First, the subsistence of the working class is socialized in the form of what appears to be a state basic income scheme. This basic income scheme includes all the wage workers of a country and replaces all previous forms of social spending. As Polanyi shows, it also has the effect of allowing the capitalist to slash wages at will:

“employers could reduce wages at will and laborers were safe from hunger whether they were busy or slack the employer could obtain labor at almost any wages; however little he paid, the subsidy from the rates brought the workers’ income up to scale.”

Second, with the Keynesian System, the rate itself is only a nominal rate, having nothing to do with the real income received. Thus, the real basic income rate can be forcibly devalued while the nominal rate is stable or even appears to increase. If directly subsidized, as the price of housing rises, the cost of the subsidy rises with it. If, instead, the worker is paid a set allowances for all of her subsistence, this allowance need not rise in real terms nor even nominally. This has been the case with the so-called “minimum wage” that has failed to keep pace with changes in the so-called “cost of living”.

Third, in the ideal system of this sort, basic income would be entirely paid for by taxes on the employed section working class. This would essentially amount to taking a single wage and dividing it up among several workers. There is, however, no way to simply take the income of one section of the working class and distribute it to the rest, unless, of course, the present income tax system was replaced by a sales or consumption tax. Since by and large the working class consumes all of its wages, while the capitalists consume very little of its own income, the employment of a consumption tax could be used in this fashion. Moreover, shouldn’t there be an “environmentally friendly” way to discourage consumption as our “progressive” activists demand? What better way to “discourage consumption, save the environment and create jobs” than to use a tax on consumption to fund basic income and a “jobs guarantee”? Thus we have this interesting proposal from Anders Schinkel:

“With a view to climate change, governments are increasingly beginning to be concerned about the level of energy consumption and – since most energy is still produced from oil, coal, and gas – the accompanying level of greenhouse gases emitted. Large industries are stimulated to reduce their greenhouse gas emissions. One obvious way to accomplish such a reduction is through increased energy-efficiency. Becoming greener may save companies money.

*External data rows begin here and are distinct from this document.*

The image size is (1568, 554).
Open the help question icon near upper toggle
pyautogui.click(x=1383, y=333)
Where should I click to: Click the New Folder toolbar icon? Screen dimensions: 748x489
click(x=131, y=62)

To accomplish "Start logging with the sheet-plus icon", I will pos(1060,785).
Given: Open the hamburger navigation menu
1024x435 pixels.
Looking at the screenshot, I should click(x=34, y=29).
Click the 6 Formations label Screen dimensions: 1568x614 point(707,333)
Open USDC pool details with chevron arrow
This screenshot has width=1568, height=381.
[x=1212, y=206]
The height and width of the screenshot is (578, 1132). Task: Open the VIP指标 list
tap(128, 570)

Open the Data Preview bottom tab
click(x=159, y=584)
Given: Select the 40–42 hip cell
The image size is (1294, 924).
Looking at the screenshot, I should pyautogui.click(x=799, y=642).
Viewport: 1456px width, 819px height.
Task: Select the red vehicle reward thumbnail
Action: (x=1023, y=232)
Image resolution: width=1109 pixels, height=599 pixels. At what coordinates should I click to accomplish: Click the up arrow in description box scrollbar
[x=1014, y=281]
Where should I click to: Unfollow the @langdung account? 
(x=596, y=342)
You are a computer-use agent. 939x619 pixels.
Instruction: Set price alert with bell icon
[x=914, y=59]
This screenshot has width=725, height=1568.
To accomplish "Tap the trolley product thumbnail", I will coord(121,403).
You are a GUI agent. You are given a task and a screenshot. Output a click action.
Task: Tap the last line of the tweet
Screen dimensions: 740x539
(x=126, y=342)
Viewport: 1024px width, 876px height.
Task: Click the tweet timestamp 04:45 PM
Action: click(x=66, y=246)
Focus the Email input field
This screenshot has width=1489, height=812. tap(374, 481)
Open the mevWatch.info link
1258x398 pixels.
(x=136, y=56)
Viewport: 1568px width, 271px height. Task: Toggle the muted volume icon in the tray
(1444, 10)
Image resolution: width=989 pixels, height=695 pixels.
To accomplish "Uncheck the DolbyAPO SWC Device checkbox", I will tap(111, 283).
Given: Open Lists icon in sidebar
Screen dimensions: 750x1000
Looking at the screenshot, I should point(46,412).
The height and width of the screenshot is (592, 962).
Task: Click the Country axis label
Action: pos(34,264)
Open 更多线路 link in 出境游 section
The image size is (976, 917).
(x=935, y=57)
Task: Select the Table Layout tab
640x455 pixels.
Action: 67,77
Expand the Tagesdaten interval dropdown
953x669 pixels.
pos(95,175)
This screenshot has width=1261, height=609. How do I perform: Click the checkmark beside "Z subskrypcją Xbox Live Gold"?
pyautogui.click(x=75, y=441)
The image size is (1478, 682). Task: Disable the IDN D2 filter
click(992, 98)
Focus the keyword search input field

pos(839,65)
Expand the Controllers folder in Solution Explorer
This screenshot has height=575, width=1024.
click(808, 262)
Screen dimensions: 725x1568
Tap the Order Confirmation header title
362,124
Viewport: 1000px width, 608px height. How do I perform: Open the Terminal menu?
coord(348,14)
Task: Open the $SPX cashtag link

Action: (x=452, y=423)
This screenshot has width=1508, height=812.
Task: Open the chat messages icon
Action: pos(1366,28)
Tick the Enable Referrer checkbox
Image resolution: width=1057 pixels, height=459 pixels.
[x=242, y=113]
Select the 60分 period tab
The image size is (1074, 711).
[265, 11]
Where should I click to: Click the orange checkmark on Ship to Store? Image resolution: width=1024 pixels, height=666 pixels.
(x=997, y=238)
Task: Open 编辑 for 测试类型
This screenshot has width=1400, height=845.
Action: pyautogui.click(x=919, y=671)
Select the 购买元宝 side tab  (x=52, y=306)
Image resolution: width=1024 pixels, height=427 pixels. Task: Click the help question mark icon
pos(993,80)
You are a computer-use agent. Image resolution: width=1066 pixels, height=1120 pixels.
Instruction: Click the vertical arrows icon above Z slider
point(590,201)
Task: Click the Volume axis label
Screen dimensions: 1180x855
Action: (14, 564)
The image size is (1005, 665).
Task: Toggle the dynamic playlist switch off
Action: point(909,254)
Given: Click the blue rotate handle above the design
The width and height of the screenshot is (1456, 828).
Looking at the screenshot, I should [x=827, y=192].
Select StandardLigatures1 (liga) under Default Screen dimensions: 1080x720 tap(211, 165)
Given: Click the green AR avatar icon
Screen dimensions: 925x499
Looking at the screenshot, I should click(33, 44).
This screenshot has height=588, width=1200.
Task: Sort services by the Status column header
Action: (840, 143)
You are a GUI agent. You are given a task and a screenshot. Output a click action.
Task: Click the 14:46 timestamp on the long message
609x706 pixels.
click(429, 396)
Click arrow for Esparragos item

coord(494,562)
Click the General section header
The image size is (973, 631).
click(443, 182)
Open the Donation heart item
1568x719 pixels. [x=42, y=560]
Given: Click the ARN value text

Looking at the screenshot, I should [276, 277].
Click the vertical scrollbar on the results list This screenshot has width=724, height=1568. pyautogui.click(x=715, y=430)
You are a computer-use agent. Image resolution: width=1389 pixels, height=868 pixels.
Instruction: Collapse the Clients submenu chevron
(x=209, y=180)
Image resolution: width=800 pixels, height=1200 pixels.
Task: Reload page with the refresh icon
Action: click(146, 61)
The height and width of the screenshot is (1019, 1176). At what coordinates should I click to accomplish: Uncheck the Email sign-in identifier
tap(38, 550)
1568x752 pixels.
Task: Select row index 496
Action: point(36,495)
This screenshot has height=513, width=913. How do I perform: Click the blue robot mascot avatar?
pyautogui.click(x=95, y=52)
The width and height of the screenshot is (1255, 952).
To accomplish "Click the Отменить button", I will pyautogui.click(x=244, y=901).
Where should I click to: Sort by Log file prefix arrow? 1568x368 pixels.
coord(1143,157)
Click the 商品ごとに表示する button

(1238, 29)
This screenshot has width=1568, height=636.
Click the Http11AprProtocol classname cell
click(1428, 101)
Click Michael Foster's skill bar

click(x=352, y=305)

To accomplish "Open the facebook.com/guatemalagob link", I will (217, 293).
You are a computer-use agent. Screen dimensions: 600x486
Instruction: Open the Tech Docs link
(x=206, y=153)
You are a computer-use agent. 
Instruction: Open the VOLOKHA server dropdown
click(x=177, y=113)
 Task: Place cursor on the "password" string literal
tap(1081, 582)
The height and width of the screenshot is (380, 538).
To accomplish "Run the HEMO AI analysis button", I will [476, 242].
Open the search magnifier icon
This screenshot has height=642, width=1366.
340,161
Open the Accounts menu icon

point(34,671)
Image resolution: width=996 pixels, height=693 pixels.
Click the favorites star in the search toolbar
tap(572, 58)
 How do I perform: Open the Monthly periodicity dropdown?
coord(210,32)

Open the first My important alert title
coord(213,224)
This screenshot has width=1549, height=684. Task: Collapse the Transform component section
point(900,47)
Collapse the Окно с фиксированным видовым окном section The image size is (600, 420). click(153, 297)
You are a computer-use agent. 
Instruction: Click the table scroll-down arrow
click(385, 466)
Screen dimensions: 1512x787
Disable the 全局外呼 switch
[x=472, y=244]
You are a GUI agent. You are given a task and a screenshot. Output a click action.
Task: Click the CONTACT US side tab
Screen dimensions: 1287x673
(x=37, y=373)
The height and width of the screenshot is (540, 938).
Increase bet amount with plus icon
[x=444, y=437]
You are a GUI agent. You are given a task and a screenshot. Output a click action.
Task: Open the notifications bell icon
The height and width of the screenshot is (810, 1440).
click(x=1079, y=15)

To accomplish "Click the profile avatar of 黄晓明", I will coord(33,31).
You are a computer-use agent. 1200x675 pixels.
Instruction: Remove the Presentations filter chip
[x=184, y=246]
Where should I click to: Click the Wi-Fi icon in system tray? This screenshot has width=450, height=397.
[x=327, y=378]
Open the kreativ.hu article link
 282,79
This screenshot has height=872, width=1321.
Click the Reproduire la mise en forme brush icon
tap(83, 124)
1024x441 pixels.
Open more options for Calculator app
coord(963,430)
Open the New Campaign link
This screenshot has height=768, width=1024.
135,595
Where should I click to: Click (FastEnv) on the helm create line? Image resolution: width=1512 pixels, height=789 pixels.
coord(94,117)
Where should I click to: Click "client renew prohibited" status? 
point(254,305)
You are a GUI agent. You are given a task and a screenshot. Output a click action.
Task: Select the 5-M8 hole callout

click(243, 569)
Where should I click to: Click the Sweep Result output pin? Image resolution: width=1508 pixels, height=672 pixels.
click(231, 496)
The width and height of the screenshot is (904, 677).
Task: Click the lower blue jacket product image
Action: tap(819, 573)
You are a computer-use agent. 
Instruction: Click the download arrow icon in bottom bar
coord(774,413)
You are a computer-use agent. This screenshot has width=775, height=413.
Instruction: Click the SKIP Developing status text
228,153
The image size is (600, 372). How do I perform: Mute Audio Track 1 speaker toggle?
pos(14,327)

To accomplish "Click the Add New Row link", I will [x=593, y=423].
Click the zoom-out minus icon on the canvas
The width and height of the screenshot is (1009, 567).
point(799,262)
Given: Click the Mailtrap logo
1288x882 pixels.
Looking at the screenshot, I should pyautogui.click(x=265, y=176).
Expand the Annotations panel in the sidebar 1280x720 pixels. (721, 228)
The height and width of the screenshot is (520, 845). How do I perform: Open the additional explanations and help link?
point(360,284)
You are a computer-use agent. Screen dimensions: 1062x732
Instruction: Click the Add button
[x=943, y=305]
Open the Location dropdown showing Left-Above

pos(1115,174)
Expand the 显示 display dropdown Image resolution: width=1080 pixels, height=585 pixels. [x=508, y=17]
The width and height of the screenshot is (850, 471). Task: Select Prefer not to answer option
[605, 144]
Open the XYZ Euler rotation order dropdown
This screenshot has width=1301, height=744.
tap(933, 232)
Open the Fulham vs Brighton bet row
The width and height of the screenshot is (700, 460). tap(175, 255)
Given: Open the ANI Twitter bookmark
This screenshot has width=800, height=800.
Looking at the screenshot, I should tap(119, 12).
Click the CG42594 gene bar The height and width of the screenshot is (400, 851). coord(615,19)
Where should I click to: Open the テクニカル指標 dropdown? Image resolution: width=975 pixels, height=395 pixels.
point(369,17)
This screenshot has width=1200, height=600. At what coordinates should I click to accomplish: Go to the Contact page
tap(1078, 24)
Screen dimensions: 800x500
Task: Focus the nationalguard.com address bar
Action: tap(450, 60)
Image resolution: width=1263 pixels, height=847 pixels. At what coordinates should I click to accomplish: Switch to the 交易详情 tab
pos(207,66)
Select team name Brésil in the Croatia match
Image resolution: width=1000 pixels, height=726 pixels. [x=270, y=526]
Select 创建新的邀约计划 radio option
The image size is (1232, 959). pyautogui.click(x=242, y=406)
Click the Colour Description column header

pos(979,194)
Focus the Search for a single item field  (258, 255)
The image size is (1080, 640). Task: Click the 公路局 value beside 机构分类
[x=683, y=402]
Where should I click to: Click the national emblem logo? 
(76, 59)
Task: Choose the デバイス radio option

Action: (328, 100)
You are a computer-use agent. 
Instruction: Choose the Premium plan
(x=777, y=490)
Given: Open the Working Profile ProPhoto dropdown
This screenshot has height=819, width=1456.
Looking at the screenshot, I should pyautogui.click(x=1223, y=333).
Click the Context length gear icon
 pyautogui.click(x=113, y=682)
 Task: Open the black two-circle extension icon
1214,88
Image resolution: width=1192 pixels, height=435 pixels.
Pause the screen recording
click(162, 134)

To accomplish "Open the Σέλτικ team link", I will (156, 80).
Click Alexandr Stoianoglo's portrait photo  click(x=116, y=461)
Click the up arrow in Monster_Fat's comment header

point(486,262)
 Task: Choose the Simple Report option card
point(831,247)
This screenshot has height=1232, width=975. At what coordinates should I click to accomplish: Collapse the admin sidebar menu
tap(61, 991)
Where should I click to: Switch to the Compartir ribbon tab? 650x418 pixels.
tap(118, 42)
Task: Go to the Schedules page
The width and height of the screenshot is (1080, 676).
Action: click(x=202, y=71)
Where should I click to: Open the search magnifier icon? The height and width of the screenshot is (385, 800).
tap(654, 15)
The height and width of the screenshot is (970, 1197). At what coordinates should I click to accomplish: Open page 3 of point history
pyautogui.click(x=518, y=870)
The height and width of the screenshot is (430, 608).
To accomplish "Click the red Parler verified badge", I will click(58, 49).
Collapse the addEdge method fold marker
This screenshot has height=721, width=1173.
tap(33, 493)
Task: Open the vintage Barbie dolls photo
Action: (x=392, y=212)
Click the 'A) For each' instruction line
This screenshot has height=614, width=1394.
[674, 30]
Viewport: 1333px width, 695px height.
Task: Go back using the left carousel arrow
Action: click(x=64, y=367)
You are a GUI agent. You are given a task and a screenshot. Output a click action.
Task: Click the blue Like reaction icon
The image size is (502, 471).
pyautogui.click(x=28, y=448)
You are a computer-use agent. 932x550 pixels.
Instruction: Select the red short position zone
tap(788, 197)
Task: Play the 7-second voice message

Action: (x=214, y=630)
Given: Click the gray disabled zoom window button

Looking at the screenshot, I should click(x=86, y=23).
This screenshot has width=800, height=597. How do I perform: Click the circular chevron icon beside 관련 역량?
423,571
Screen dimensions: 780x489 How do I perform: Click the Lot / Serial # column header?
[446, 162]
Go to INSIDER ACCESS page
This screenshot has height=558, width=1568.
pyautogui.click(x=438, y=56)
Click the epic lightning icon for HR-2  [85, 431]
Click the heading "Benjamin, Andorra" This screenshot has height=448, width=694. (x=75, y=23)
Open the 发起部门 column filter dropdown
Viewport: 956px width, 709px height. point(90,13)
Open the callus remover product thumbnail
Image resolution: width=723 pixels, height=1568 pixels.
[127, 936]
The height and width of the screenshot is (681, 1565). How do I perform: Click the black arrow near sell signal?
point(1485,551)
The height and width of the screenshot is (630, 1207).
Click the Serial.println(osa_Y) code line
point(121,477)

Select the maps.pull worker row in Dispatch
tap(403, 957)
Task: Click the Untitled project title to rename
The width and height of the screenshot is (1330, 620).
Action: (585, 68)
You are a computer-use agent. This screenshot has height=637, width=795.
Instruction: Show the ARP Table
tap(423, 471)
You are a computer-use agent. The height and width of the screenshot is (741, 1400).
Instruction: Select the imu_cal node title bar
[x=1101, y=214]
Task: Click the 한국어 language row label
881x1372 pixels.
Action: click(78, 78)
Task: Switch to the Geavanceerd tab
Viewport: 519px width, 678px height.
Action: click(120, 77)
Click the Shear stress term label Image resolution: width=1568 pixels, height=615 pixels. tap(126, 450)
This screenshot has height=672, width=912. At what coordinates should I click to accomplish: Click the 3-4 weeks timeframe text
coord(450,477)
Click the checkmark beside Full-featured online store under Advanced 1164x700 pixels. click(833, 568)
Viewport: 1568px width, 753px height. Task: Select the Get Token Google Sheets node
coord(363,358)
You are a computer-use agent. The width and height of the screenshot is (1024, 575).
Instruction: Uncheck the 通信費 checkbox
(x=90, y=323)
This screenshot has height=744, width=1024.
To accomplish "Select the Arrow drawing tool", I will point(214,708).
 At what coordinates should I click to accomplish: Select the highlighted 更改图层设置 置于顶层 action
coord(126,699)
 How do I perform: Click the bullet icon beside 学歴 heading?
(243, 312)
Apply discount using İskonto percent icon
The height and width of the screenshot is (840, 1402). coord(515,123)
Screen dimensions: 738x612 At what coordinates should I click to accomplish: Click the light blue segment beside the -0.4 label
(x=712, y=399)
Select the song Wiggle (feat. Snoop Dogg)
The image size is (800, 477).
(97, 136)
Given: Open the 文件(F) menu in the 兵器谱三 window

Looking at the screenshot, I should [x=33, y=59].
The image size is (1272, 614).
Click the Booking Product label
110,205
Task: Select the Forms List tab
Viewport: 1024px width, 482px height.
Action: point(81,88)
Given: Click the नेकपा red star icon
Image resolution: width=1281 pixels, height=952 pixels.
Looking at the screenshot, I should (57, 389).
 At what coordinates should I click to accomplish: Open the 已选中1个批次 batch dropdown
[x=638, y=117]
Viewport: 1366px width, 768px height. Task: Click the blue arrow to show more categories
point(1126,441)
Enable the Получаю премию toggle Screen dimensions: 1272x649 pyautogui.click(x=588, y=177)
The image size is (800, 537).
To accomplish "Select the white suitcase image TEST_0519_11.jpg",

“International competition drives companies to seek ways of cutting costs, and becoming more energy-efficient is one way of doing so. However, under current tax systems, a much more profitable – and therefore much employed – way of cutting costs is to reorganize the company; i.e. to sack people. It is now a common phenomenon that even companies that make profits of millions, even billions of dollars, lay off hundreds or thousands of employees. For example: last February, Shell reported an almost 2 billion dollar profit over the last quarter of 2009, compared to a 2.8 billion dollar loss a year earlier. They also announced to sack another thousand employees.

“There is a simple way to solve both problems: to prevent job loss and protect our environment. We need to make the transition from our current system of income tax to a system of consumption tax. Very simply put: all I have to report when filling out my tax form is how much I earned and how much of that I saved; the rest is what I consumed and what I will be taxed for. It makes sense, for it is only when I consume that I burden the environment. (The only way to burden the environment without consuming is to leave my dead body in the wrong place.) Of course it is possible to combine this with indirect (i.e. collected by an intermediary) taxes on consumed goods (like VAT), that vary depending on the nature of the product – the more environmentally costly products being taxed higher than the less costly ones.”

Since, I am totally speculating on how the Speenhamland System could be combined with the Keynesian System and a national consumption tax to produce a 21st century mechanism for forcibly reducing wages, there is still one other factor to consider.

In his discussion of the Speenhamland System, Polanyi makes a critical observation that has been taken up by Left advocates of basic income:

“If laborers had been free to combine for the furtherance of their interests, the allowance system might, of course, have had a contrary effect on standard wages: for trade union action would have been greatly helped by the relief of the unemployed implied in so liberal an administration of the Poor Law.”

Which is to say, freed of the fear of starvation, the dispossessed workers might have been able to combine to assert their common interests against the ruling class.

The same argument has been advanced, for instance, by Erik Olin Wright of the University of Wisconsin – Madison:

” A generous basic income has the potential to contribute, in the long run, to strengthening the power of labor viz-a-viz capital for three reasons. First, to the extent that labor markets become tighter in a capitalist economy with a basic income, the bargaining position of individual workers will increase. Second, generally speaking labor is collectively in a better bargaining position when labor markets are tight. And third, basic income is a kind of unconditional and inexhaustible strike fund, which also would contribute to strengthening the labor movement. Even if basic income was not accompanied by more favorable laws governing the process of union organizing, therefore, it would in this way enhance the capacity of workers to struggle for unions.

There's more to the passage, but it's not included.